Using the information>
A) Set down the passage of the cytokine storm post that begins at the words "Tuesday 28 April" and stops after "a 'flu pandemic.", with the wording unchanged.
B) Using the cytokine storm post, what are the answers to these questions?
(i) In the TGN1412 tragedy, what did the monoclonal antibody cause the complement system to do?
(ii) In the 1918 Spanish Flu pandemic, which group had higher mortality rates than any other?
(iii) How does the post explain the term "oedema"?

-- Text passage follows --

Tuesday 28 April 2009

Storm: Why PIDers may be better off...

A couple of people asked why people with PIDs might be more likely to survive a 'flu pandemic.

Immunocompetent people respond to infection in a numbers of ways simultaneously, one of which is the complement system. However, the complement system can also be activated by the actions of antibodies: this was graphically demonstrated in the TGN1412 tragedy in which the monoclonal (ie: identical) antibody caused the complement system to over-react by causing a "cytokine storm".

The complement system is activated by a cascade of proteins (cytokines, a type of signalling molecule), each of which activates the next protein in the chain. In fact, each parent protein in the chain activates many of their child proteins.

When this cascade isn't regulated (eg. by feedback turning off the parent proteins), it becomes an uncontrolled "storm", resulting in massive, rapid inflammation, oedema (water swelling), vasoconstriction (reduced blood flow) and shock.

The hypothesis is that this type of reaction causes many of the serious complications in healthy, young people. This is the pattern of fatality that was seen in the 1918 Spanish Flu pandemic, in which working-age, healthy men had higher mortality rates than any other group.

However, there may be other explanations as to why that group had higher mortality rates - not least of which is that this is the group perhaps most likely to mix together and most likely to attend work when unwell. So it's far from clear that the hypothesis is proven, and even then it might be just part of the explanation.

The logical extension of the hypothesis is that if you have certain immune problems, this might reduce your susceptibility to this type of reaction, which would confer a survival advantage on those of us with those immune problems. However, it's difficult to say at this point in time whether that is relevant to the current outbreak of swine flu.

In short, we may have an advantage but it's far from clear. If we do, I think we'll all be relieved that, for one, the PID is giving something back.

-- Text passage concluded --
-- Material shown follows --

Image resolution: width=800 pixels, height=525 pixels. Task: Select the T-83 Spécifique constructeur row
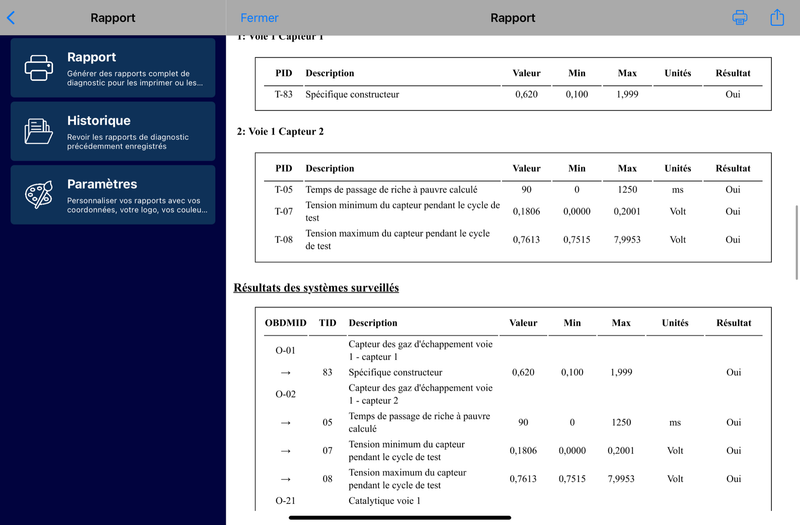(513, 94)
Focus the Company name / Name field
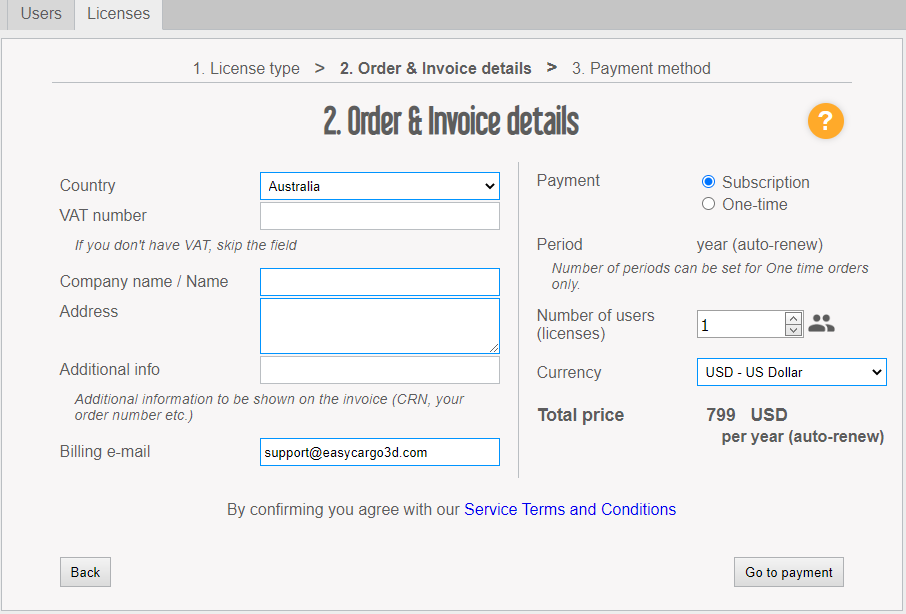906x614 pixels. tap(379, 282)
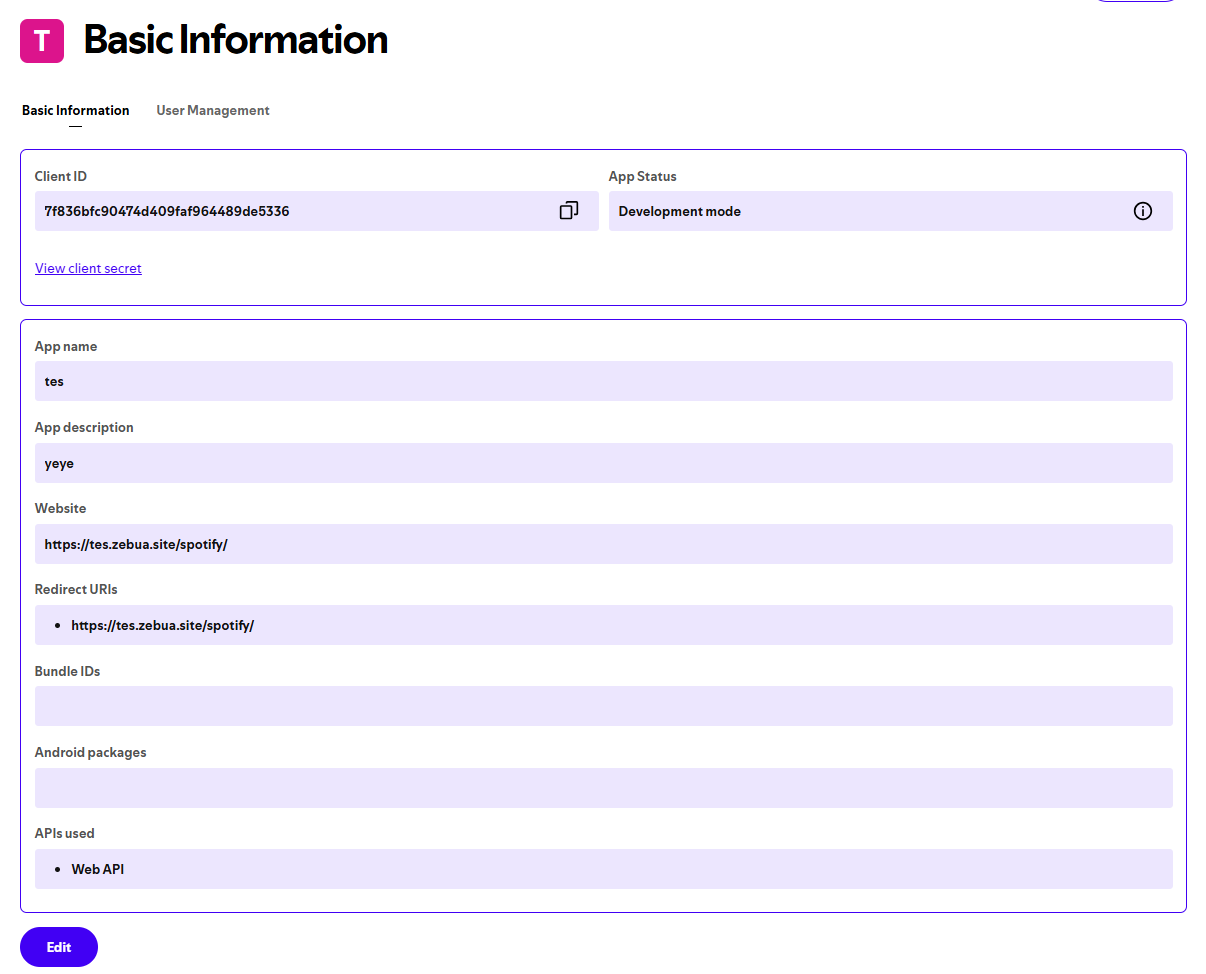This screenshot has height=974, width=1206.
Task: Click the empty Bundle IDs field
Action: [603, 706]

-- Material shown concluded --
-- Material shown follows --

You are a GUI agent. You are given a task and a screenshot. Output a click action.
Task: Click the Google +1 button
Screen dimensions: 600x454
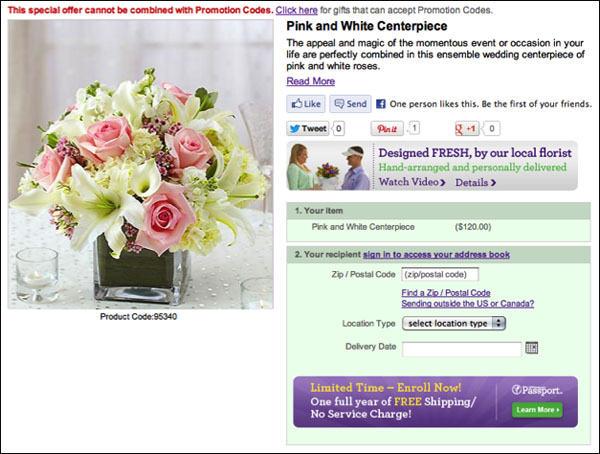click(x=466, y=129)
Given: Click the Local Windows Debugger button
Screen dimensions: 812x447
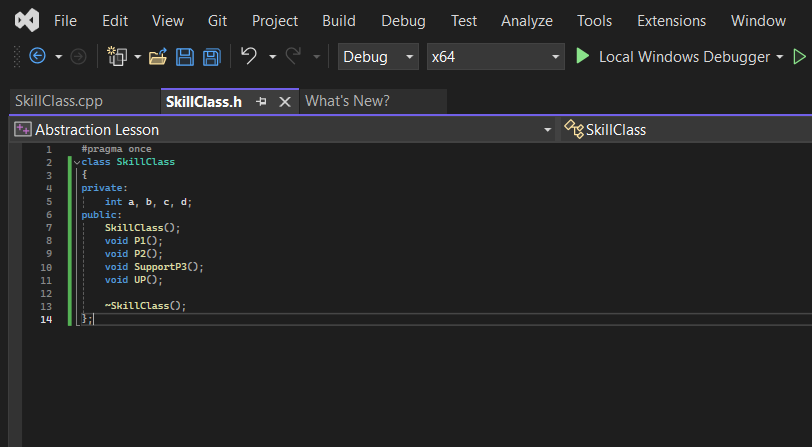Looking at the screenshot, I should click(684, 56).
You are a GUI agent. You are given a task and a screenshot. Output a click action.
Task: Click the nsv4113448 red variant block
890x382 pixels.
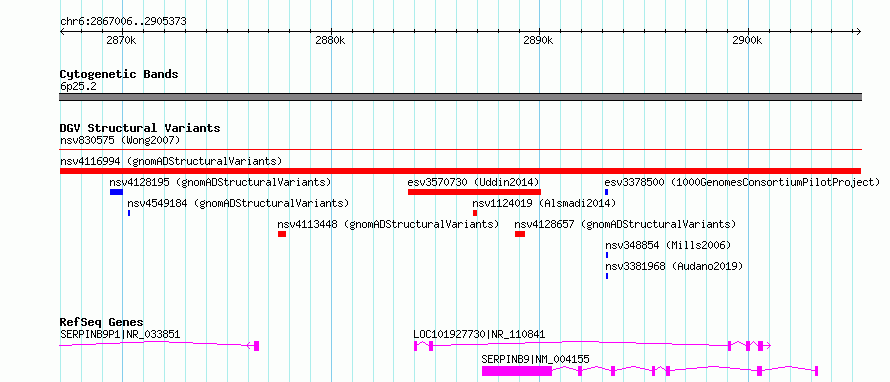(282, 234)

-- Material shown concluded --

Expected outputs>
A)
Tuesday 28 April 2009

Storm: Why PIDers may be better off...

A couple of people asked why people with PIDs might be more likely to survive a 'flu pandemic.

B)
(i) It caused the complement system to over-react, producing a "cytokine storm".
(ii) Working-age, healthy men.
(iii) As water swelling.